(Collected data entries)
********************
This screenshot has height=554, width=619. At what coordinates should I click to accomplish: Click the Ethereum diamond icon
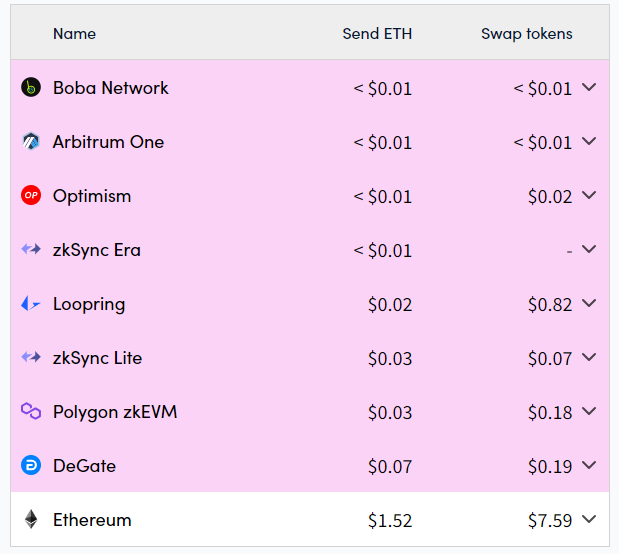click(31, 519)
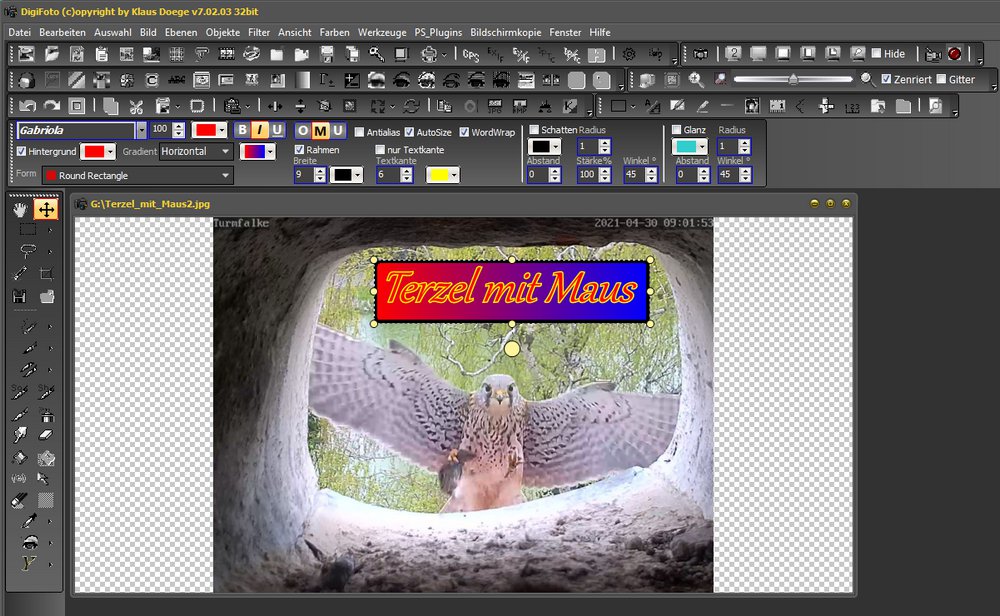Select the Hand pan tool
Screen dimensions: 1000x616
20,209
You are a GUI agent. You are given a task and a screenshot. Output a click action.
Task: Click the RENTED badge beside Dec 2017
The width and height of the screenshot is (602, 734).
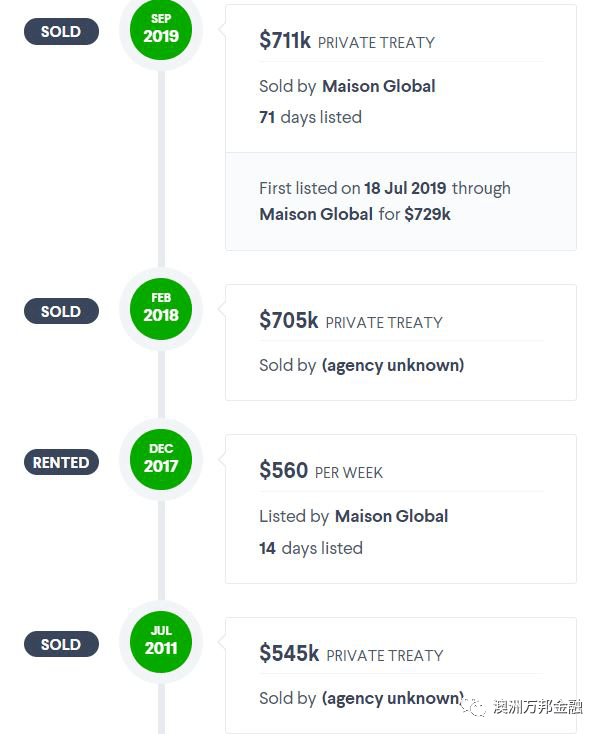coord(61,462)
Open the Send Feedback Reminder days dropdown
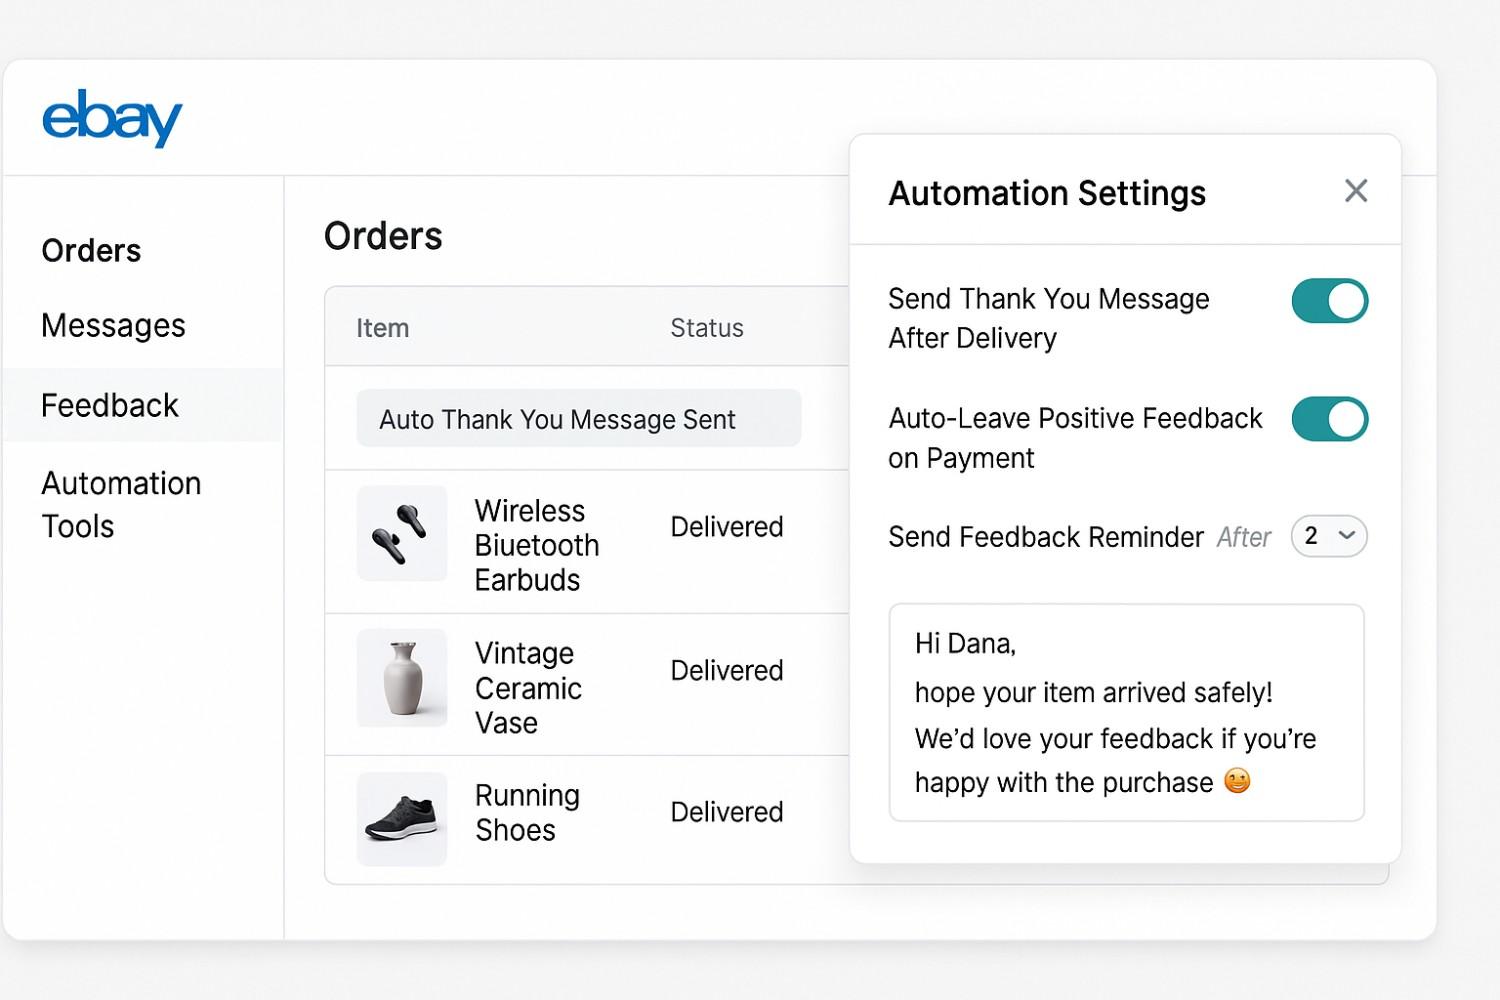The image size is (1500, 1000). click(1328, 536)
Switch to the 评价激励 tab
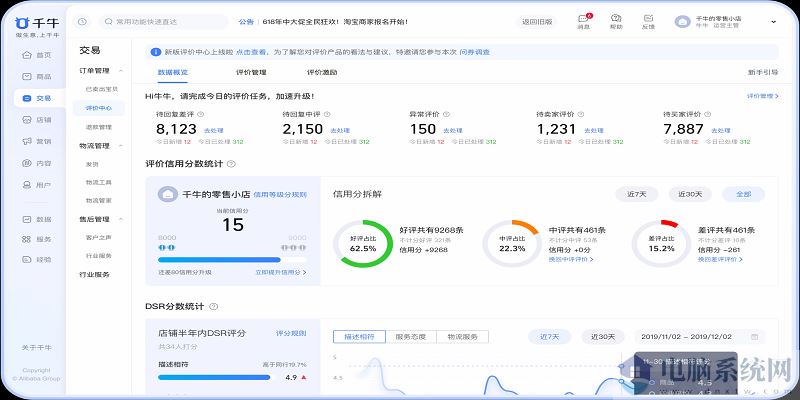 click(x=322, y=72)
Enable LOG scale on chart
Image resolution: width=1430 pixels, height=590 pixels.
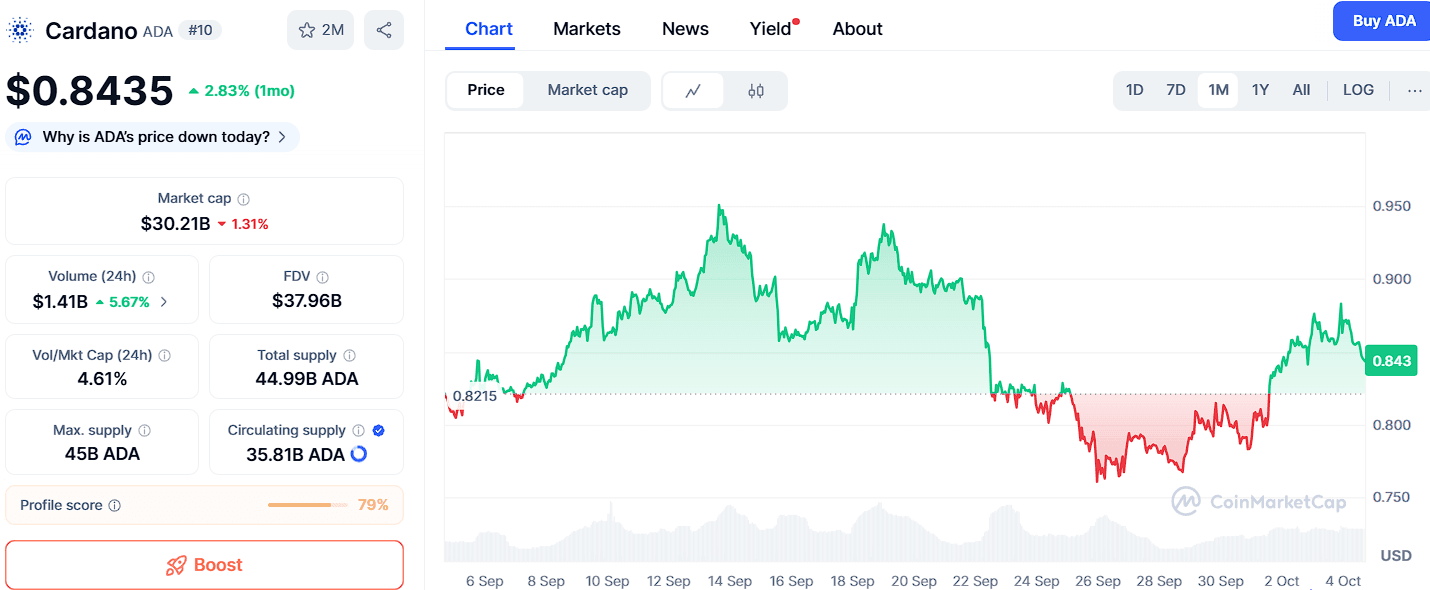[1358, 90]
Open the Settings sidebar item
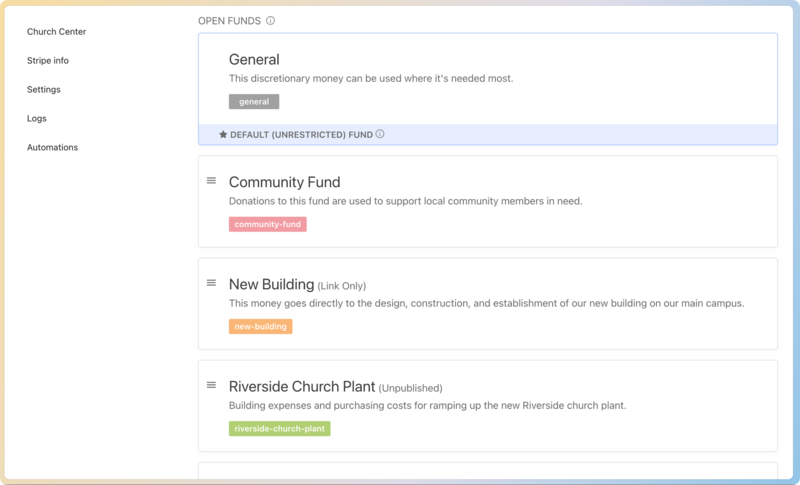 coord(44,90)
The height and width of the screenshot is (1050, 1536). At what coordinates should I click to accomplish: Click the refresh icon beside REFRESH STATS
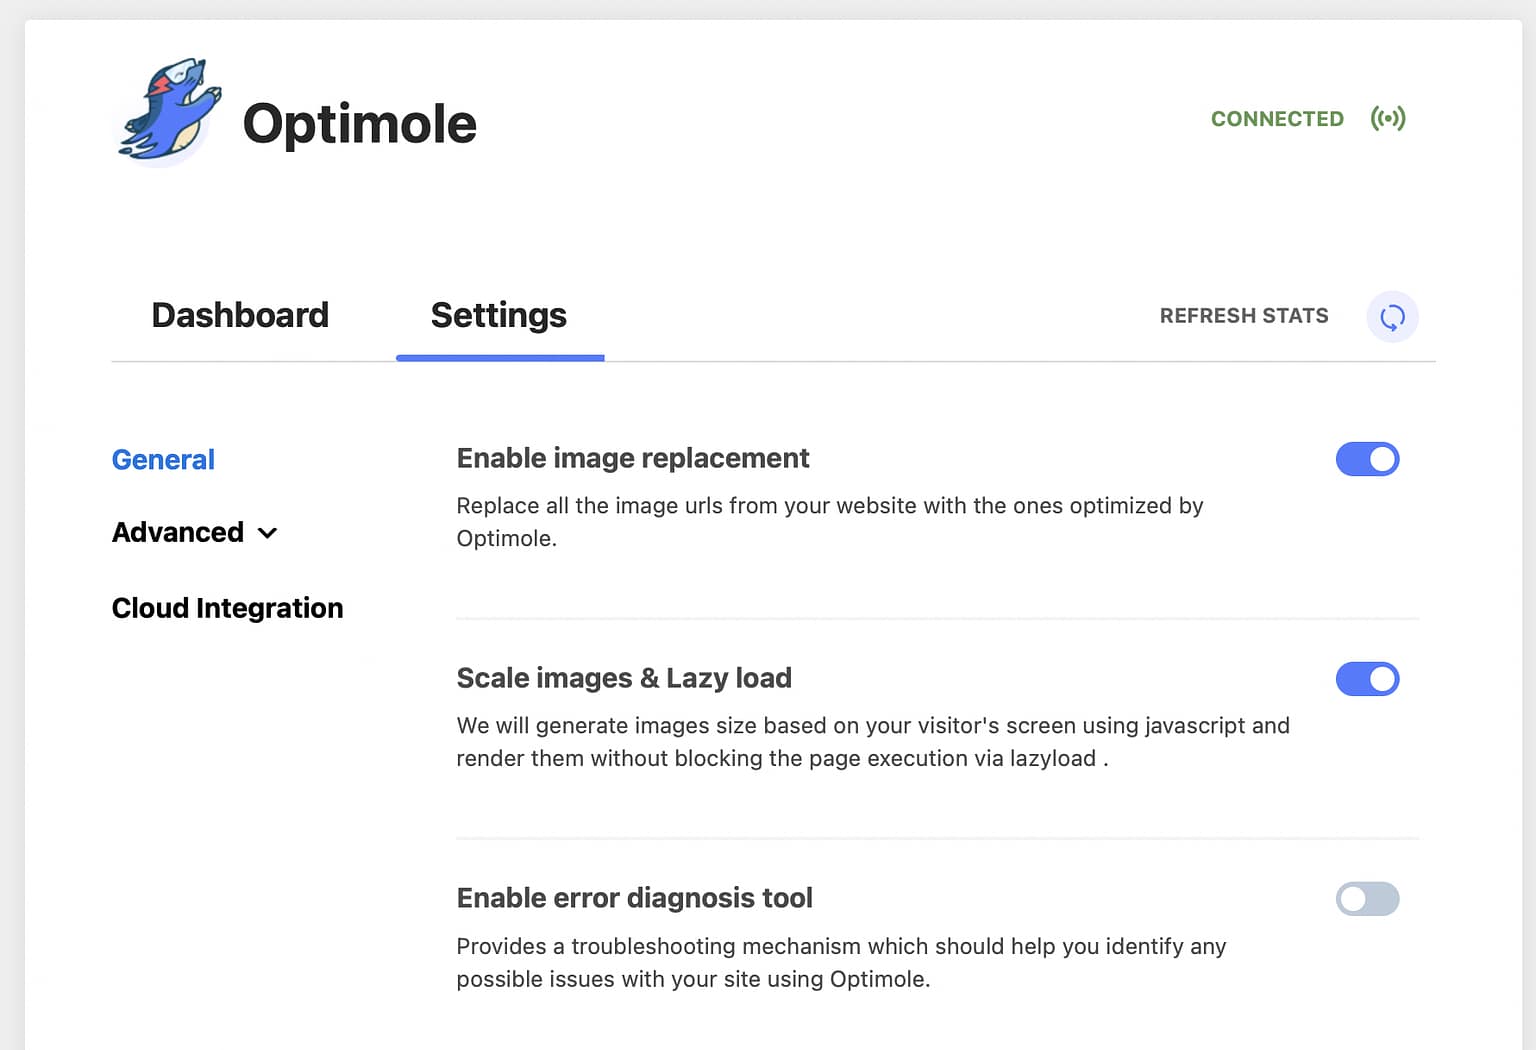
********************
**How to complete this task**
Compute how many lines of the records above hold the string "beside". Give the number with no other output.

**Solution to the exercise**
2